BEGIN

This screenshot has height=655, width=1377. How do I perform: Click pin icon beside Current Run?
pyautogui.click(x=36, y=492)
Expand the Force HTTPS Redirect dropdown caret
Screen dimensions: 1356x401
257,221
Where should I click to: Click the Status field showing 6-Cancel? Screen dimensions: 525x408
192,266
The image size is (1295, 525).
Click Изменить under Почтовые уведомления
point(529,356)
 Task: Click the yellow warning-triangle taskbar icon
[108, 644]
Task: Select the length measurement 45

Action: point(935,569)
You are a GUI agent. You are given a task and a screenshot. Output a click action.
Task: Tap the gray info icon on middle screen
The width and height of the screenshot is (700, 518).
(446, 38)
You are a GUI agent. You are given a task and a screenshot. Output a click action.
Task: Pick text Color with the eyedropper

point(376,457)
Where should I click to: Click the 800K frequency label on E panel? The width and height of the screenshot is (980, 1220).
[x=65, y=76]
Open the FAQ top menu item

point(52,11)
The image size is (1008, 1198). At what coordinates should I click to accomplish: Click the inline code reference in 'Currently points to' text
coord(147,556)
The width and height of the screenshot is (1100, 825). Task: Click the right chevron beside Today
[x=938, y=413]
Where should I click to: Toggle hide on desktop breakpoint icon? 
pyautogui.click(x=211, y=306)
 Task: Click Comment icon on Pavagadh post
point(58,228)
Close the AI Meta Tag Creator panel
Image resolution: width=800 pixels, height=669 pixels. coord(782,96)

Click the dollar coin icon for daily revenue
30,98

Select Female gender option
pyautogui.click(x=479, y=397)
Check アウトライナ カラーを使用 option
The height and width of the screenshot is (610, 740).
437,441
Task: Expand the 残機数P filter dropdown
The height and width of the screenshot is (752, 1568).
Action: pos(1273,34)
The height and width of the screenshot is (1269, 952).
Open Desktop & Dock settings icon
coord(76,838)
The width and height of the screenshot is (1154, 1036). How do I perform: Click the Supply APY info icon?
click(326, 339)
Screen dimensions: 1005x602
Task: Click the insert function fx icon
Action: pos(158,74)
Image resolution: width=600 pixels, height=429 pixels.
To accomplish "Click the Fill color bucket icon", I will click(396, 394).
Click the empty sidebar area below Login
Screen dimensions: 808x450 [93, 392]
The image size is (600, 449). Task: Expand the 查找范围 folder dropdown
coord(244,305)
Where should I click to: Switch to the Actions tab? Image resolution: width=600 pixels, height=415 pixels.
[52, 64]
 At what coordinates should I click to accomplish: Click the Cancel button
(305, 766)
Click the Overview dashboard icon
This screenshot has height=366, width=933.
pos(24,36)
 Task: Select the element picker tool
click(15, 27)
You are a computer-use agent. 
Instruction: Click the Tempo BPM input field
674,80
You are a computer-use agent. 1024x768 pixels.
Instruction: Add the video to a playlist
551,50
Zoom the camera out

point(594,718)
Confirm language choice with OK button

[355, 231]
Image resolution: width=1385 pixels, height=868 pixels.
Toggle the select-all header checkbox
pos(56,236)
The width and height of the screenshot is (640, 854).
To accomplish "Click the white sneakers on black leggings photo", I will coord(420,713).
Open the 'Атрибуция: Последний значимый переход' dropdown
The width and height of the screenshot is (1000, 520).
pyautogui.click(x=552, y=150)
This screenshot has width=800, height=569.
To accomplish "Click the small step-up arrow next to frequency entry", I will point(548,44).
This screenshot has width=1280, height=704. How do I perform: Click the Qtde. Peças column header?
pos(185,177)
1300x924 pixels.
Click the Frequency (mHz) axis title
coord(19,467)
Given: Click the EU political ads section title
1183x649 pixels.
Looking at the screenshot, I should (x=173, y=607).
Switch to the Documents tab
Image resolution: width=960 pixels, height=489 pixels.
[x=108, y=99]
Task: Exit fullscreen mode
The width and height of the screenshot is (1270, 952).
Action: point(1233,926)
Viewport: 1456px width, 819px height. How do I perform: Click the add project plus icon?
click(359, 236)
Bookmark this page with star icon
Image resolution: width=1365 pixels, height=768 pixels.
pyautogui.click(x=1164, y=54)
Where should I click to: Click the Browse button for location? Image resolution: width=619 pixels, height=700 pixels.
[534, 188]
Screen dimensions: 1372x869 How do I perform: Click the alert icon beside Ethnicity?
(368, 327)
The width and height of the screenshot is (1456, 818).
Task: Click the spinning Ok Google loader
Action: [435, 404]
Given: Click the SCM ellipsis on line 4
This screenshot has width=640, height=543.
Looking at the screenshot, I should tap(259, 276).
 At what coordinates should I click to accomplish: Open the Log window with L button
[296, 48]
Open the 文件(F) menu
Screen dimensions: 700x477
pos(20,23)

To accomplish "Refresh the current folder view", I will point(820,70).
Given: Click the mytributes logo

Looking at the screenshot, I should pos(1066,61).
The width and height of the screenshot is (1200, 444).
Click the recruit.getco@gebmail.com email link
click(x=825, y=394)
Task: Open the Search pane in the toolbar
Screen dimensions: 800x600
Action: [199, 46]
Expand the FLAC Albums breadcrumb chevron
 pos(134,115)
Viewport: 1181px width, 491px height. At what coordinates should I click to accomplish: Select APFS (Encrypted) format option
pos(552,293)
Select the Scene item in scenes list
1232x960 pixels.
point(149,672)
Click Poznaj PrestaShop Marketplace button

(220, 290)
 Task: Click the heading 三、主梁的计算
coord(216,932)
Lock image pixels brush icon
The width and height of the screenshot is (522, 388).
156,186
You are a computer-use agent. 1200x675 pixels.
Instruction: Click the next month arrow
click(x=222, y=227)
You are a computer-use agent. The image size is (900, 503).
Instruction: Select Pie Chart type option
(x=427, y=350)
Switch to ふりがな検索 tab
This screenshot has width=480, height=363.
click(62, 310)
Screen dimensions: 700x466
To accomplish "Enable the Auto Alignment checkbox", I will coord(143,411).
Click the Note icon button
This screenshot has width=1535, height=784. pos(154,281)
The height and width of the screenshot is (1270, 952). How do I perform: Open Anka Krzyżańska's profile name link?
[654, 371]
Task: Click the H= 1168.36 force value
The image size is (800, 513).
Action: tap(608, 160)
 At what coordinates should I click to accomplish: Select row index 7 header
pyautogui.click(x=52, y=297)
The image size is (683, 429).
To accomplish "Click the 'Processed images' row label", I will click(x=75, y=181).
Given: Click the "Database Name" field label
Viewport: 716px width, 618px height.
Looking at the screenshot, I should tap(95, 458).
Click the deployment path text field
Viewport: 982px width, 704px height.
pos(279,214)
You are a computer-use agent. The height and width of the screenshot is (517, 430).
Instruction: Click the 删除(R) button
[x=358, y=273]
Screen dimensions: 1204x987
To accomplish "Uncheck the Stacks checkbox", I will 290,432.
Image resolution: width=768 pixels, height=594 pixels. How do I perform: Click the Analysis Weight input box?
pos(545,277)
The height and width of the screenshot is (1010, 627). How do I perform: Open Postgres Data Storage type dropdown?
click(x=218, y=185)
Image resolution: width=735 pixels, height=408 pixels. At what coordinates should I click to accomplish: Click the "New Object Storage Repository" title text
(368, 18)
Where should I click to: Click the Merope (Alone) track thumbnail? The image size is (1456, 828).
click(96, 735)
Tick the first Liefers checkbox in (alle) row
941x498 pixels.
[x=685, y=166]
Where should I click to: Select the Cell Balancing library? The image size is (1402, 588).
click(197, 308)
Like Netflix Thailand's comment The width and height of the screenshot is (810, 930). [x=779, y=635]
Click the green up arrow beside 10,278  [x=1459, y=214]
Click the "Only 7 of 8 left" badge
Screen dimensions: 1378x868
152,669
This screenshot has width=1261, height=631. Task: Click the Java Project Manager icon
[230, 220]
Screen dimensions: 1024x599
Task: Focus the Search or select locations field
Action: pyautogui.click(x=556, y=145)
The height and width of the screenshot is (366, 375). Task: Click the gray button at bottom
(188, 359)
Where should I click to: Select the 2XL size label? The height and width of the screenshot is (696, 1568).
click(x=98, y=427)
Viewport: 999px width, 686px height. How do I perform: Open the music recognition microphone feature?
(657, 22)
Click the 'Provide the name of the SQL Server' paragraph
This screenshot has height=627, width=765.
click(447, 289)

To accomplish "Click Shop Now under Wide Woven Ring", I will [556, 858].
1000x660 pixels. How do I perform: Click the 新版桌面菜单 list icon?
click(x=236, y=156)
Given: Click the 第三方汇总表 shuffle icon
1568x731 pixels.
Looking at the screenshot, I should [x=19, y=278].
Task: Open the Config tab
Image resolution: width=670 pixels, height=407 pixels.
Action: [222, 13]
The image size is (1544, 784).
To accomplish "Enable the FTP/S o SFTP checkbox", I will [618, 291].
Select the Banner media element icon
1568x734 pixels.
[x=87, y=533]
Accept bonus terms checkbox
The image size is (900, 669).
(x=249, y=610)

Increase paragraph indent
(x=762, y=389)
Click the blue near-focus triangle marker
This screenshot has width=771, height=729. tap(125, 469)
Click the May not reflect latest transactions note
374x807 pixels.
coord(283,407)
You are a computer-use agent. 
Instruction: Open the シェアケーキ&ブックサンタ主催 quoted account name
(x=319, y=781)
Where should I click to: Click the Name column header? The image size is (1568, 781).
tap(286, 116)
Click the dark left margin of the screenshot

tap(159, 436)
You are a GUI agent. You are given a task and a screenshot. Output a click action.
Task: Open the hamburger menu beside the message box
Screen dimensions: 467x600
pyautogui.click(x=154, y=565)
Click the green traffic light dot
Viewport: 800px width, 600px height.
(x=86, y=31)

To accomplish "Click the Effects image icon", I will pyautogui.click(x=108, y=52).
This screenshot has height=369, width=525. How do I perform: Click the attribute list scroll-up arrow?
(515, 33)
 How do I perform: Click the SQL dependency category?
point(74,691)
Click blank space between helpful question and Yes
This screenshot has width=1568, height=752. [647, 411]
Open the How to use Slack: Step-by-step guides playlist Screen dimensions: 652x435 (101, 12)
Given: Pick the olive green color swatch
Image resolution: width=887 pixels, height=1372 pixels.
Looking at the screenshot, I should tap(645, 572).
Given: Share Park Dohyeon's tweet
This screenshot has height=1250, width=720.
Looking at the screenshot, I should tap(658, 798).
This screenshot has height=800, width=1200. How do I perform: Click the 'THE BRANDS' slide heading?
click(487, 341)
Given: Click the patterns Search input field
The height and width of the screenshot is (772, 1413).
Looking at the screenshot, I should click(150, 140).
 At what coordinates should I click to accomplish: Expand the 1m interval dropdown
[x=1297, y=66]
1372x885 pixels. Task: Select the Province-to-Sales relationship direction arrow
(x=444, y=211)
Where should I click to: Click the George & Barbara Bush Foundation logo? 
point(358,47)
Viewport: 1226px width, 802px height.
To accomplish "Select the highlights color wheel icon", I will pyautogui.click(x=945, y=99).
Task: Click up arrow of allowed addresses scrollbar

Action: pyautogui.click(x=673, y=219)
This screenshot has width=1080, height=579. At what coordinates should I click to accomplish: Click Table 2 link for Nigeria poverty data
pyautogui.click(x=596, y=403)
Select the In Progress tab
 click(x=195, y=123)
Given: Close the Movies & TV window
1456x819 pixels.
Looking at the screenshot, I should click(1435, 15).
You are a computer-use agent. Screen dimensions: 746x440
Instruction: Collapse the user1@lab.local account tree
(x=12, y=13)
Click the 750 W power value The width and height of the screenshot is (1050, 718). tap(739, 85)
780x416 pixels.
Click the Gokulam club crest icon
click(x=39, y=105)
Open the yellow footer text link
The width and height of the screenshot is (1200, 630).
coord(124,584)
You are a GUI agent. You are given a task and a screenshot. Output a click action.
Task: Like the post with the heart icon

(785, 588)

END

_Task instructions_. Among the records above, a stretch begins at the line containing "Instruction: Click the Tempo BPM input field" and ends at the line containing "This screenshot has width=800, height=569.". Restate that stretch word for word, and nothing else.

_Written solution_.
Instruction: Click the Tempo BPM input field
674,80
You are a computer-use agent. 1024x768 pixels.
Instruction: Add the video to a playlist
551,50
Zoom the camera out

point(594,718)
Confirm language choice with OK button

[355, 231]
Image resolution: width=1385 pixels, height=868 pixels.
Toggle the select-all header checkbox
pos(56,236)
The width and height of the screenshot is (640, 854).
To accomplish "Click the white sneakers on black leggings photo", I will coord(420,713).
Open the 'Атрибуция: Последний значимый переход' dropdown
The width and height of the screenshot is (1000, 520).
pyautogui.click(x=552, y=150)
This screenshot has width=800, height=569.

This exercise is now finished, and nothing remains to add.